- YOUR ASSIGNMENT
Starting at the line that contains "802x632 pixels.", return every line through the end of the data exactly, without pictures.

[Screenshot grounding data]

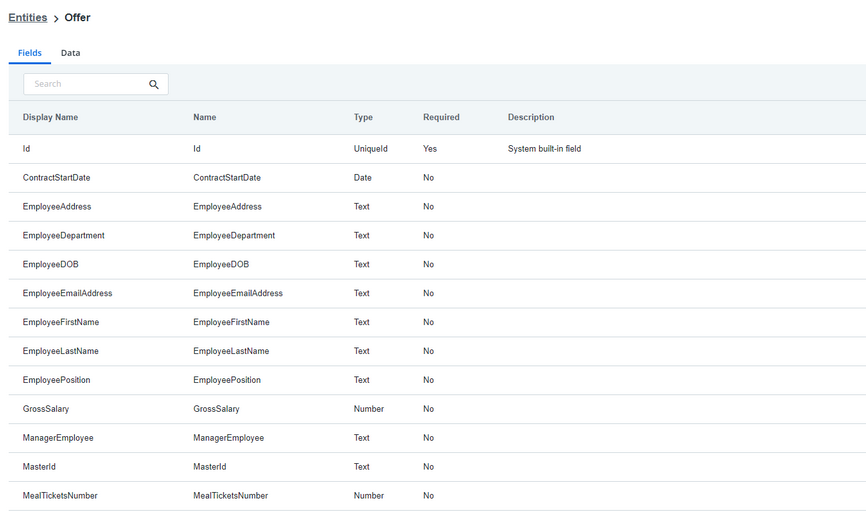Click the search magnifier icon
Viewport: 866px width, 516px height.
[154, 84]
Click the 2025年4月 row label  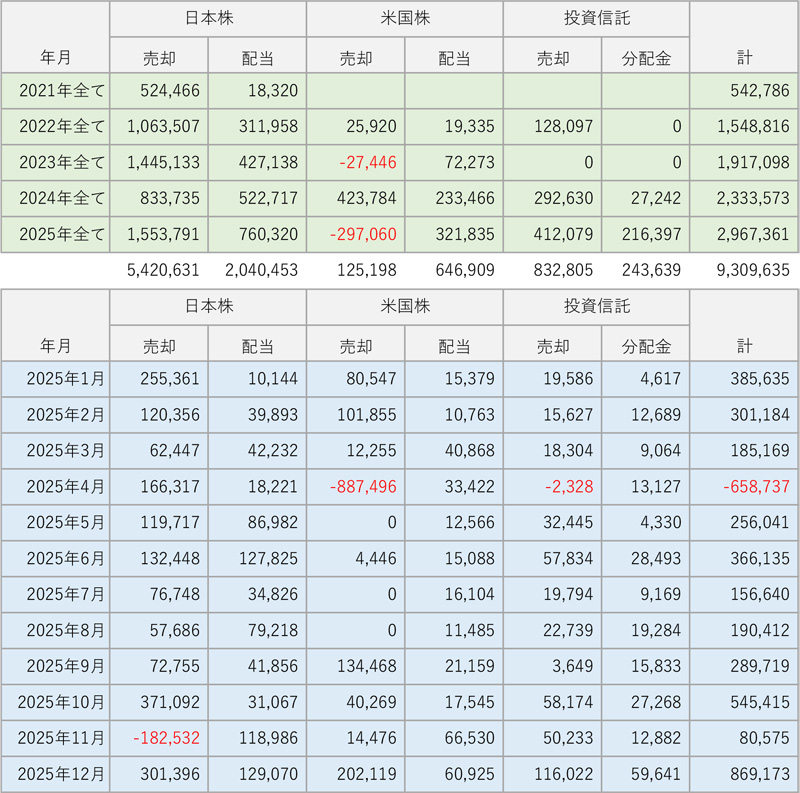tap(56, 487)
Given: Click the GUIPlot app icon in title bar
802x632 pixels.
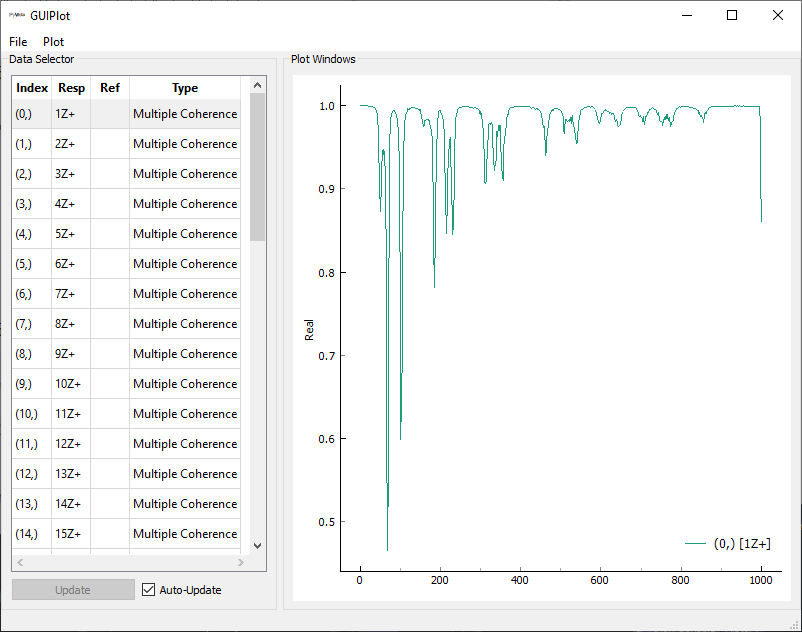Looking at the screenshot, I should pos(17,16).
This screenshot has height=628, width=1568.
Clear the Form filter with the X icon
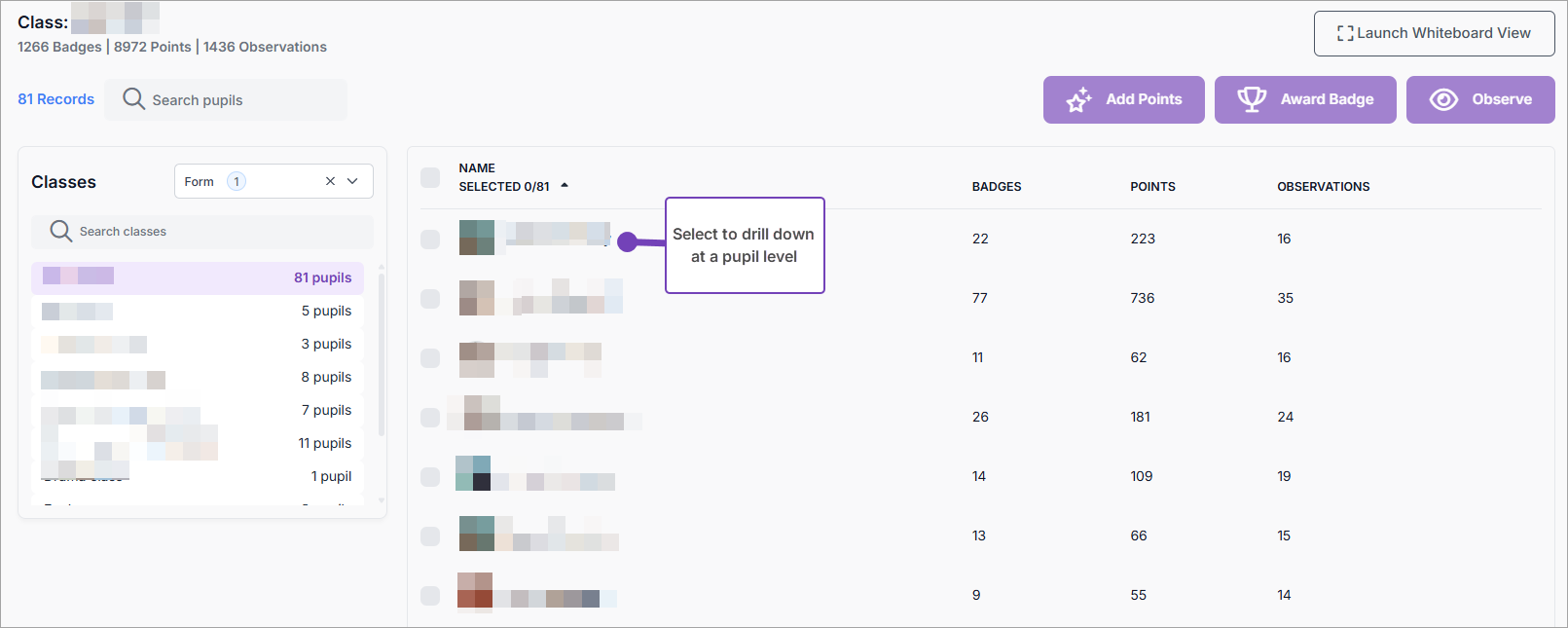point(330,181)
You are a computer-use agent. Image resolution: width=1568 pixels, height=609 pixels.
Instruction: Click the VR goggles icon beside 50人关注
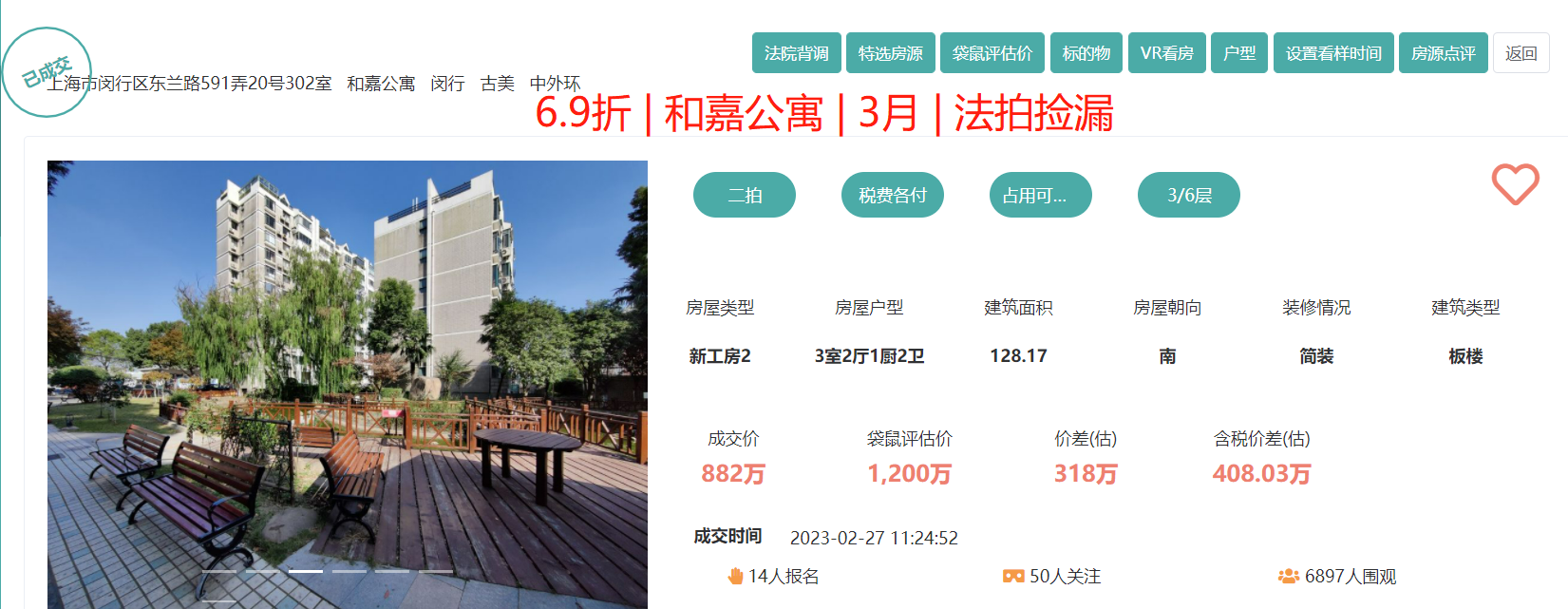pyautogui.click(x=1013, y=576)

- THE COMPLETED TASK
802x632 pixels.
Looking at the screenshot, I should pos(17,16).
This screenshot has height=628, width=1568.
Clear the Form filter with the X icon
point(330,181)
You are a computer-use agent. Image resolution: width=1568 pixels, height=609 pixels.
Instruction: Click the VR goggles icon beside 50人关注
pyautogui.click(x=1013, y=576)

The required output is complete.